YOUR ASSIGNMENT: Report only the number of lines that contain the string "Community" in the records below.

********

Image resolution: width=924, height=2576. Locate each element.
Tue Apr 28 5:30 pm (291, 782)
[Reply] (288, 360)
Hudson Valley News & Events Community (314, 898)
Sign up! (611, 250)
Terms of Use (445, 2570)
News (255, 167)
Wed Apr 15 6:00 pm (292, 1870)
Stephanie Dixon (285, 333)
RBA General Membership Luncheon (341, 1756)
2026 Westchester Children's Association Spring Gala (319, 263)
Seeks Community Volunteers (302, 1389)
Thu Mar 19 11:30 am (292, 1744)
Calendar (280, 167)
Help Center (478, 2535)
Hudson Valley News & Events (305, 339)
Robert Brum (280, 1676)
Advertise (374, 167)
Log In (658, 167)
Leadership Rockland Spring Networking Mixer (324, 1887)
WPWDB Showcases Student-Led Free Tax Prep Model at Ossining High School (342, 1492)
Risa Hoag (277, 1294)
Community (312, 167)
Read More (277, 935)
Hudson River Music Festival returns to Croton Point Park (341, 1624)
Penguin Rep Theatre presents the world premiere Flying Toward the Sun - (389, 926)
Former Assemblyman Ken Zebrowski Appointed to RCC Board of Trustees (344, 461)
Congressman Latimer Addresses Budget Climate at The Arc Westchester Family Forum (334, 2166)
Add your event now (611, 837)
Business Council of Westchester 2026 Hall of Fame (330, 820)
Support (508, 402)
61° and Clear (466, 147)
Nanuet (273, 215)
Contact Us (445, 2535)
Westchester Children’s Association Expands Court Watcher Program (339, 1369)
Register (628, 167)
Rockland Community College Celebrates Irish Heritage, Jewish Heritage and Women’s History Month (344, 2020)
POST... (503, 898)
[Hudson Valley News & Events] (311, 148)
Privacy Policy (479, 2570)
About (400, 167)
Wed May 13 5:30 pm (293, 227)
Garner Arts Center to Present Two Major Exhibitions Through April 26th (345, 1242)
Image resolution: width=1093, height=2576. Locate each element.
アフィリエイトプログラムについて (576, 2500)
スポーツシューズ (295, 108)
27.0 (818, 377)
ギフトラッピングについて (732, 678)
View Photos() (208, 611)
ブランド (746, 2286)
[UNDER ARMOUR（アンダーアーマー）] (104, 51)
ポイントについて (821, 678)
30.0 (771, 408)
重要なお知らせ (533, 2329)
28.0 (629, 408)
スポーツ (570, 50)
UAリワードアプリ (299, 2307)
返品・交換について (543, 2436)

********

RESULT OF THIS EXERCISE: 4